Global Software Stocks Plunge As Jensen Huang Rejects Claim That AI Will Replace Software
On Tuesday U.S. Eastern Time, amid a broad sell‑off in global software equities, Nvidia Chief Executive Officer Jensen Huang publicly dismissed concerns that artificial intelligence could supplant software and related tools, describing such assertions as illogical.
Last week’s release of an upgraded chatbot by AI developer Anthropic intensified market anxiety that AI might upend traditional software business models, and by Wednesday the sell‑off had spread across markets from India to Japan and Hong Kong. Speaking at an artificial intelligence conference hosted by Cisco Systems in San Francisco, Huang argued that AI systems are intended to operate in concert with existing software tools rather than to replace them wholesale. He maintained that the notion AI will render software companies less relevant is fundamentally flawed, because AI will continue to rely on established software rather than rebuild core tools from scratch. Huang observed that whether human or machine, the rational choice is to use tools rather than reinvent them, and he noted that recent AI breakthroughs are focused on more effective tool utilization because tools are explicitly designed for that purpose. He emphasized that software tools, by design, support complex workflows and therefore will remain integral components of advanced AI ecosystems.

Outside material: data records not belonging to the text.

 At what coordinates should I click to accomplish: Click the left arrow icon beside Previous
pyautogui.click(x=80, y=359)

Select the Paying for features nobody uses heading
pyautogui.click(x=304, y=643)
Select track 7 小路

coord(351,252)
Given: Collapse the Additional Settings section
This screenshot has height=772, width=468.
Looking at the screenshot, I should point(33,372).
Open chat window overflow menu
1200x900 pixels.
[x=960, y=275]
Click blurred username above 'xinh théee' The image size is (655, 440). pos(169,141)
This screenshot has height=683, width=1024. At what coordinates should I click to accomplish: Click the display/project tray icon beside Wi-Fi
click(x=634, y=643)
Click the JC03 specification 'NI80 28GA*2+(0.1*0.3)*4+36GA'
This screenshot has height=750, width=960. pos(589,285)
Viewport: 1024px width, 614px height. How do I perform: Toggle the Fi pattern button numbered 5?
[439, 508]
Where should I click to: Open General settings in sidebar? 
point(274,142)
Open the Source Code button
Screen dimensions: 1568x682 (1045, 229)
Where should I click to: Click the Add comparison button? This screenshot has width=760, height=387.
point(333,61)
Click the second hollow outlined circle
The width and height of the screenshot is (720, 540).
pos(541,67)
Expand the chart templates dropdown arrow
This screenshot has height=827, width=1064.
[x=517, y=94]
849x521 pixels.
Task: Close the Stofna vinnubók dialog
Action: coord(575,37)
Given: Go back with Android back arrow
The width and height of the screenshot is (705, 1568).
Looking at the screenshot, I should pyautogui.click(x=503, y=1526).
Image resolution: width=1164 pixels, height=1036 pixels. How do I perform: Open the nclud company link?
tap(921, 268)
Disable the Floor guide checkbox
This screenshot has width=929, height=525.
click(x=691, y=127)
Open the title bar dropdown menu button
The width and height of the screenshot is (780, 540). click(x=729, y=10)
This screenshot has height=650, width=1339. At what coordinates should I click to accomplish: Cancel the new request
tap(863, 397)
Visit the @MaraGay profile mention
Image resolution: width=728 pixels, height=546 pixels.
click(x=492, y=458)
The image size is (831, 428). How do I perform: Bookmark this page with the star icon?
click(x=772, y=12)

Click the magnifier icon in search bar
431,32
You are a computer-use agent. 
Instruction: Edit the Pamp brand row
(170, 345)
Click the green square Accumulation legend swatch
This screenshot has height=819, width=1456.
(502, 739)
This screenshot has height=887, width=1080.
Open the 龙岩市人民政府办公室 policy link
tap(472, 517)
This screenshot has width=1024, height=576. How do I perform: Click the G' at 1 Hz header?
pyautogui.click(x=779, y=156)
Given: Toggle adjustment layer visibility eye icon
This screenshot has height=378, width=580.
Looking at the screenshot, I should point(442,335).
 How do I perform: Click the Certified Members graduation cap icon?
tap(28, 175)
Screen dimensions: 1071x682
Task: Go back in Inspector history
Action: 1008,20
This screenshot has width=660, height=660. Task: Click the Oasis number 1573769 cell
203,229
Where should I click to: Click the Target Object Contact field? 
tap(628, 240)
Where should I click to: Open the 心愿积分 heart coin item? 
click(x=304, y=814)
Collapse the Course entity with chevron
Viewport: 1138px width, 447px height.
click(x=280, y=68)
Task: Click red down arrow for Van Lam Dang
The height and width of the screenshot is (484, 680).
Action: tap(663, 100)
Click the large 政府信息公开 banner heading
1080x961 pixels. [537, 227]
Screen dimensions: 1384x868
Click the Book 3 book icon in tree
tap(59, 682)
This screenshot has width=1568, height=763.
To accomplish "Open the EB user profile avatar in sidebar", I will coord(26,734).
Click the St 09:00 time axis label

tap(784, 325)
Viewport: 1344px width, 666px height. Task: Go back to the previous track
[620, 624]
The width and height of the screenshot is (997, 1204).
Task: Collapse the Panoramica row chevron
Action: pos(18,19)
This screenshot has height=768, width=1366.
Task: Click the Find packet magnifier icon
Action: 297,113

The equity rout in software stocks extended into Asian markets following heavy losses in the United States. Overnight declines in U.S. software names included a 13% drop for London Stock Exchange Group, a 16% plunge for Thomson Reuters, a 12% fall for CS Disco Inc., and a 20% slump for LegalZoom.com Inc. On Wednesday the sell‑off reached India most severely, where the Nifty IT Index fell more than 6% and major technology services firms such as Infosys experienced sharp intraday declines of up to 7.3%. Japanese technology and research‑related companies also recorded significant losses, with Recruit Holdings down about 9% and Nomura Research Institute off roughly 8%. In Hong Kong, Kingdee International Software Group shares tumbled more than 13%.